> **WRITTEN PROBLEM**
Can you give these lines again with each "screenshot" replaced by "screen capture", everything else unchanged and the pictures left out?

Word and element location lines
★ ★ ★ ★

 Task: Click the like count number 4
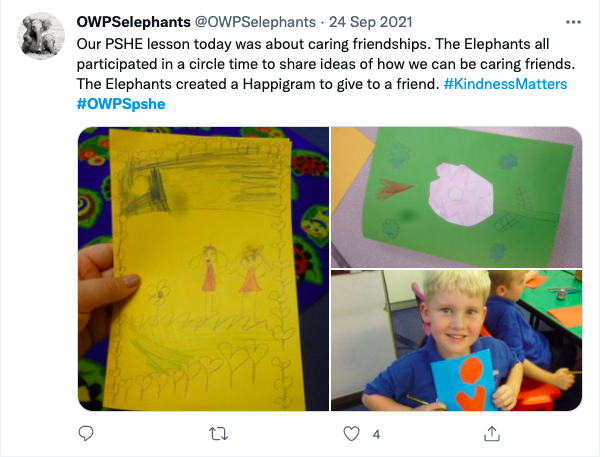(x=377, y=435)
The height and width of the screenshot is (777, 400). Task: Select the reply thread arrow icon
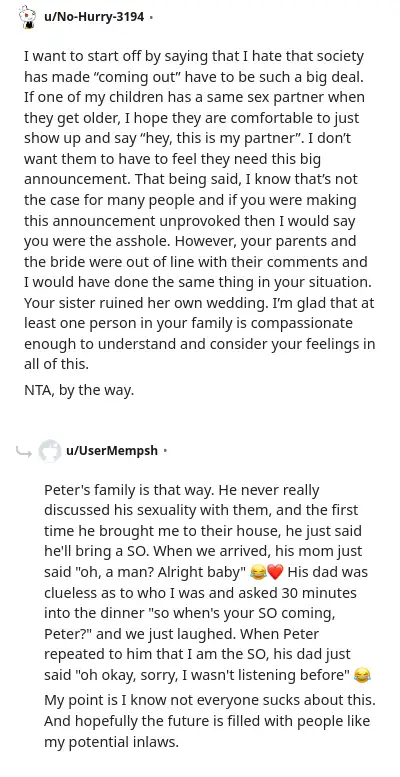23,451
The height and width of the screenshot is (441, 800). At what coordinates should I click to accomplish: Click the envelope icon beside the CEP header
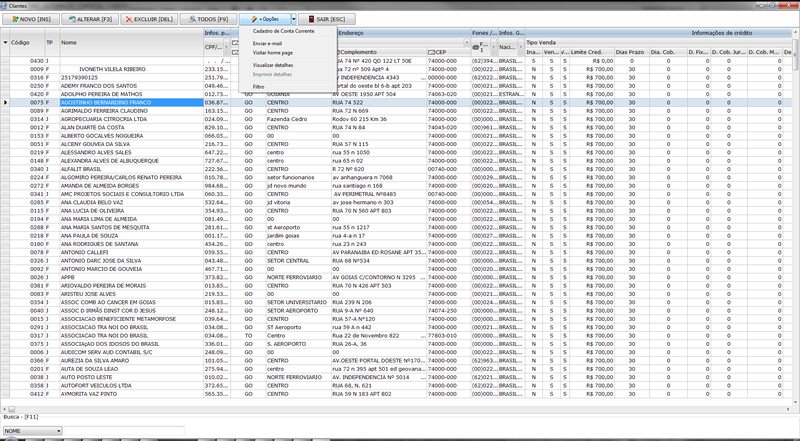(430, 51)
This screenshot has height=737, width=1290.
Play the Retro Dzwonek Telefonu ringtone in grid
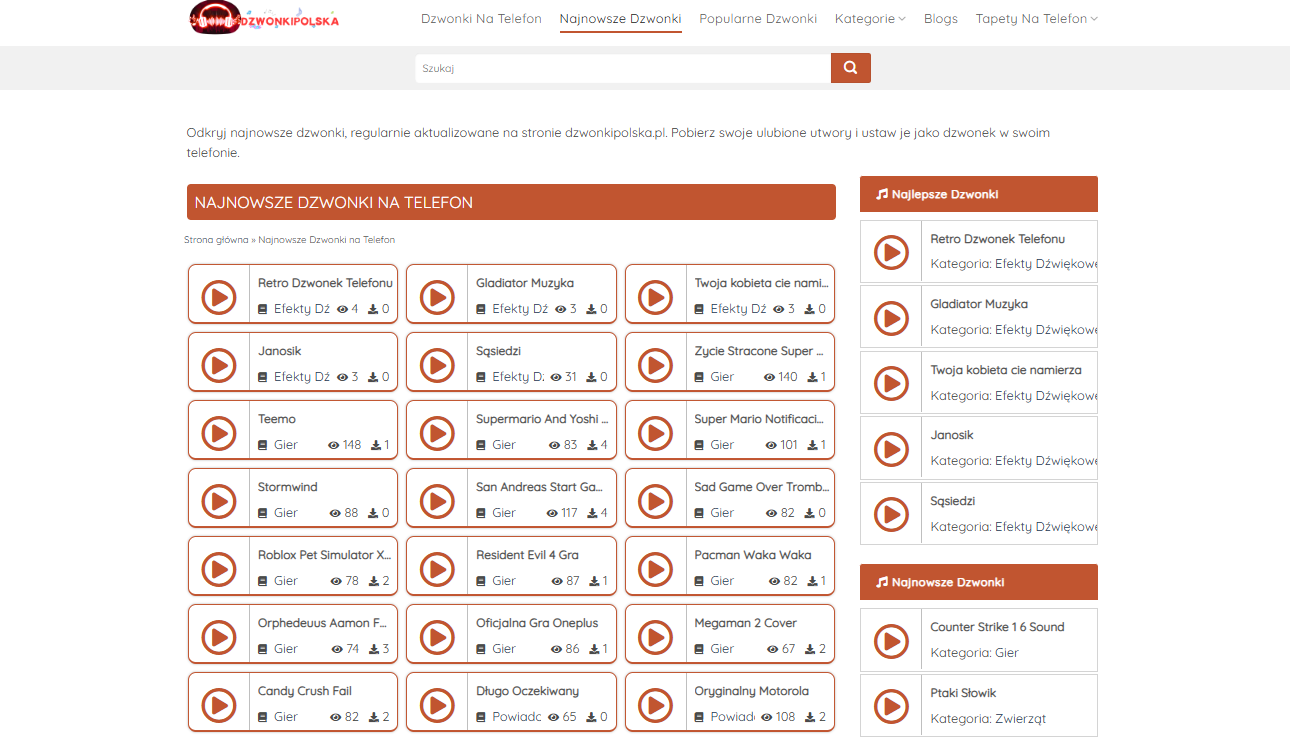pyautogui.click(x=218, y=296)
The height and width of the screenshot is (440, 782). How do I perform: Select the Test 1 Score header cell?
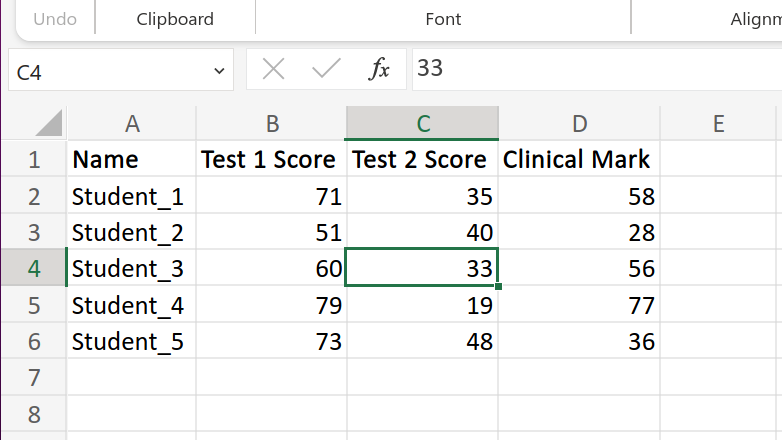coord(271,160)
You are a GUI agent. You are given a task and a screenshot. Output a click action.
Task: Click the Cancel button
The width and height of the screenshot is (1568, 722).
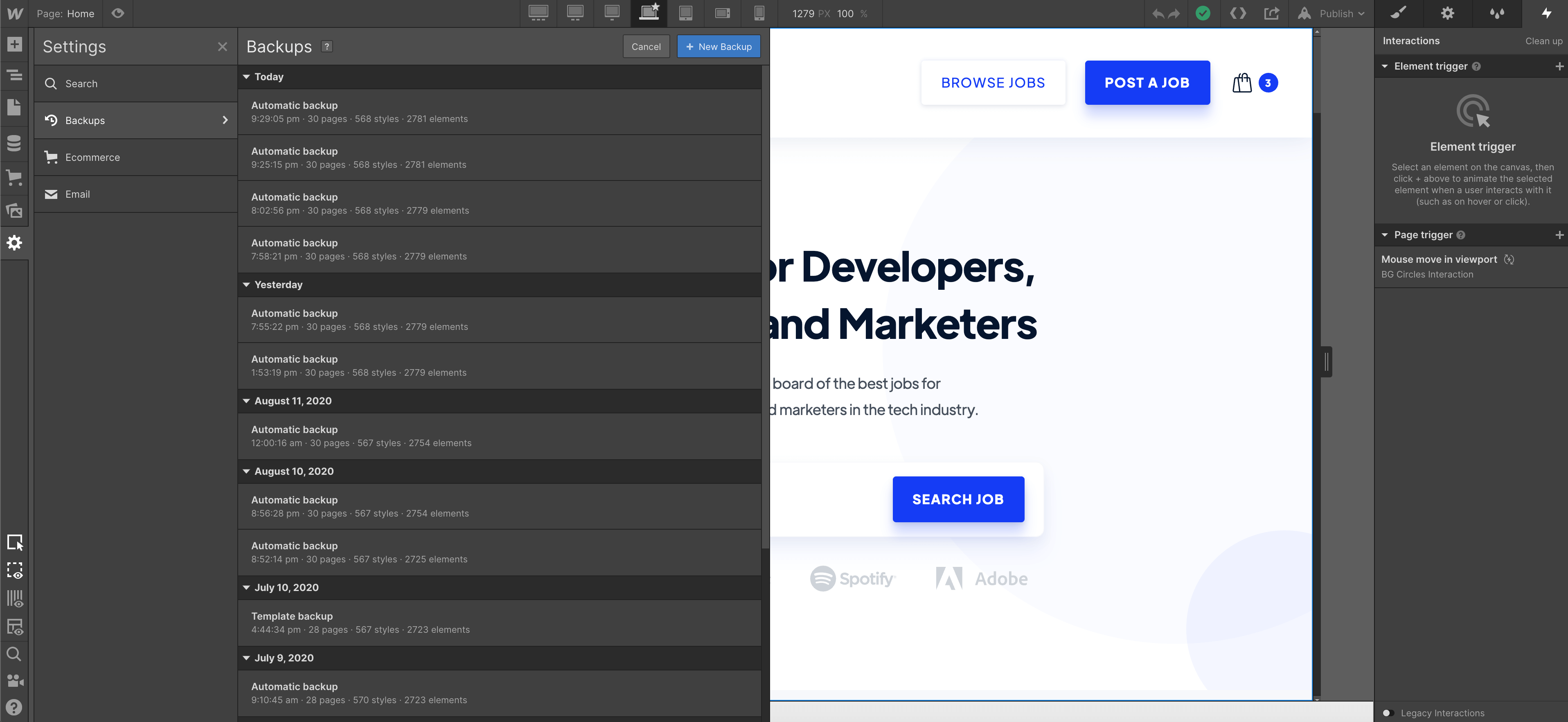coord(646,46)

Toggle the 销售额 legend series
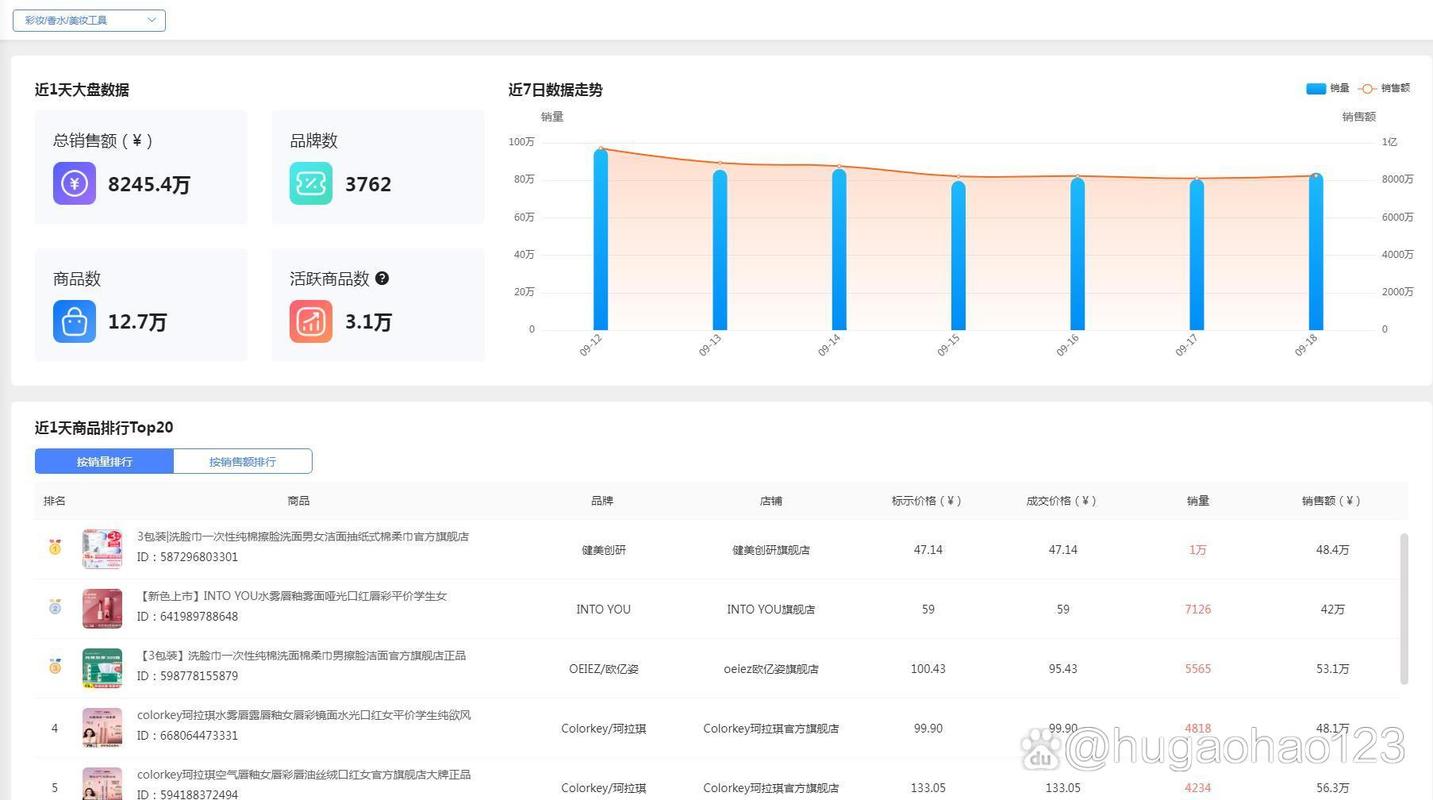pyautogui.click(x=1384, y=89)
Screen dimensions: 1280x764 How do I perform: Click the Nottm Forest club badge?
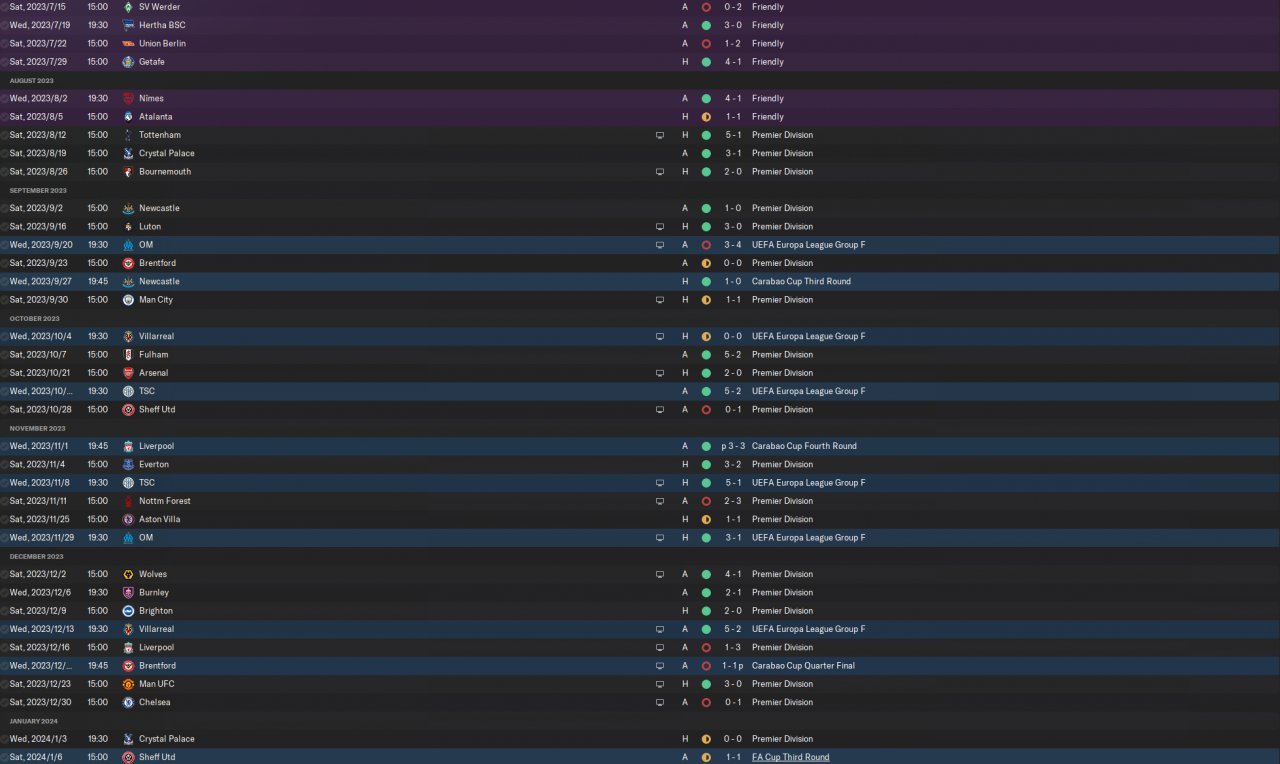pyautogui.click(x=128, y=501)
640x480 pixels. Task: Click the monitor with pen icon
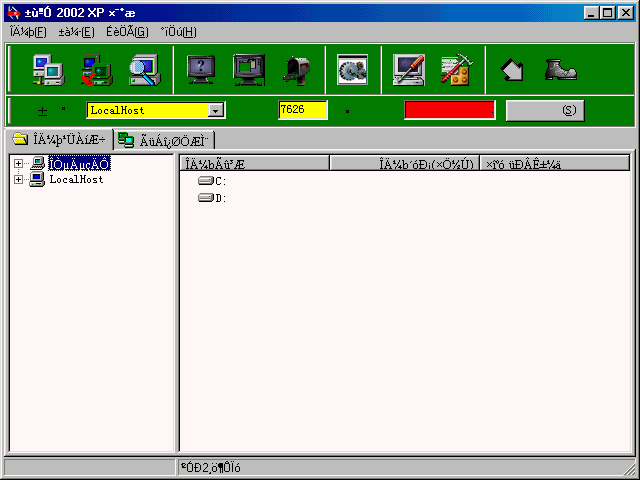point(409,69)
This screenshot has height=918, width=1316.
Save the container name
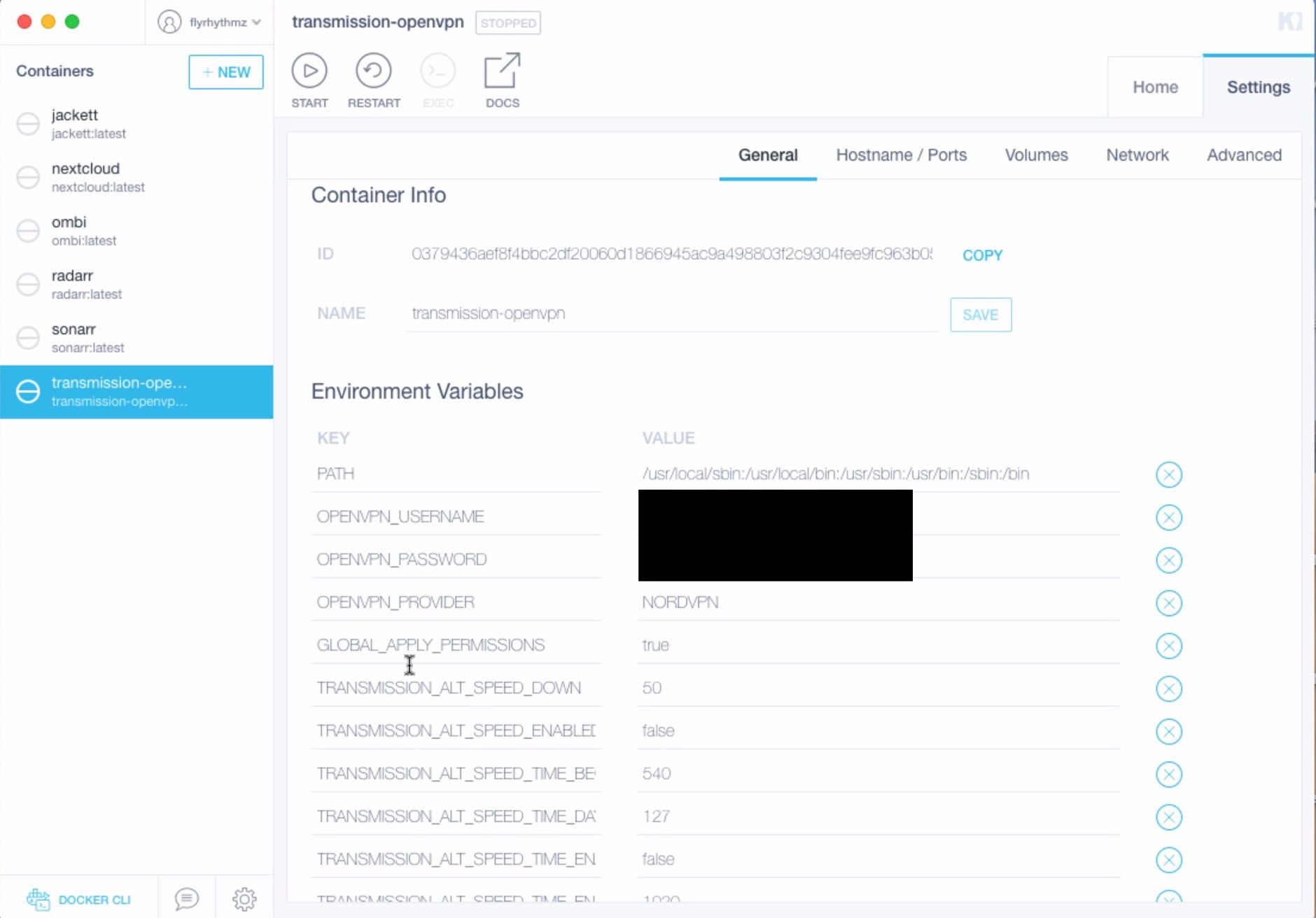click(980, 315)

★ ★ ★ ★

> **CORRECT OUTPUT**
 Task: Click the like count number 4
(x=377, y=435)
The height and width of the screen capture is (777, 400). Task: Select the reply thread arrow icon
23,451
The height and width of the screen capture is (441, 800). At what coordinates should I click to accomplish: Click the envelope icon beside the CEP header
(430, 51)
This screen capture has height=737, width=1290.
Play the Retro Dzwonek Telefonu ringtone in grid
pyautogui.click(x=218, y=296)
The height and width of the screen capture is (440, 782). How do I perform: Select the Test 1 Score header cell?
coord(271,160)
You are a GUI agent. You are given a task and a screen capture. Output a click action.
Task: Click the Cancel button
The width and height of the screen capture is (1568, 722).
coord(646,46)

Toggle the 销售额 legend series
pyautogui.click(x=1384, y=89)
Screen dimensions: 1280x764 How do I perform: Click the Nottm Forest club badge?
pyautogui.click(x=128, y=501)
640x480 pixels. Task: Click the monitor with pen icon
point(409,69)
This screen capture has height=918, width=1316.
Save the container name
click(980, 315)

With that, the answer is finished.